Vor etwa einem Jahr – ich war gerade neu als Erzbischof in Hamburg – habe ich eine Gemeinde in Mecklenburg besucht. In einem Wald in der Nähe von Rehna zeigte mir der örtliche Pfarrer zerfallene Holzhütten. Hier wurden nach dem Zweiten Weltkrieg vertriebene Sudetendeutsche mit dem Zug ausgesetzt. Sie haben sich einfache Hütten gebaut – ohne Wasser, Strom und Heizung. Die Folgen von Flucht und Vertreibung wurden mir selten so deutlich vor Augen geführt.

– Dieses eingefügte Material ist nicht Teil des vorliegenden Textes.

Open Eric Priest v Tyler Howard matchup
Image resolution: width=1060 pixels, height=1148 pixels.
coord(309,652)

Heute begehen wir in unserem Land zum zweiten Mal den Gedenktag für die Opfer von Flucht und Vertreibung. Wir denken unter anderem an die Vertreibung und Vernichtung der europäischen Juden durch den Nationalsozialismus und an die Deutschen, die vor 70 Jahren ihre Heimat gen Westen verlassen mussten. Wir machen deutlich: Flucht und Vertreibung sind keine harmlosen Umzüge, keine normalen Wohnortwechsel. Das heutige Gedenken soll diese Spuren der Vergangenheit heilen helfen. Was passiert ist, soll nicht verdrängt, sondern ehrlich angeschaut werden.
Das Gedenken muss uns aber vor allem mahnen, Flucht und Vertreibung nicht zuzulassen und ihre Folgen zu mildern. Wir können nicht an gestern denken, ohne auf die Flüchtlinge von heute zu schauen. Natürlich, die Situation vor siebzig Jahren war eine andere als heute. Aber die Geschichte der Menschheit ist leider durchtränkt von Flucht und Vertreibung. Das darf uns nicht gleichgültig werden lassen.

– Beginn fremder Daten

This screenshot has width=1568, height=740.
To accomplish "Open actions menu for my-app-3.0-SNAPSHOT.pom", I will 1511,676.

Denn glaubwürdiges Gedenken heute setzt auch ein glaubwürdiges Engagement heute voraus. Als Staat, als Gesellschaft und auch als Kirche müssen wir uns für Flüchtlinge und gegen Fluchtursachen engagieren. Ich danke von Herzen allen Haupt- und Ehrenamtlichen, die sich daran beteiligen.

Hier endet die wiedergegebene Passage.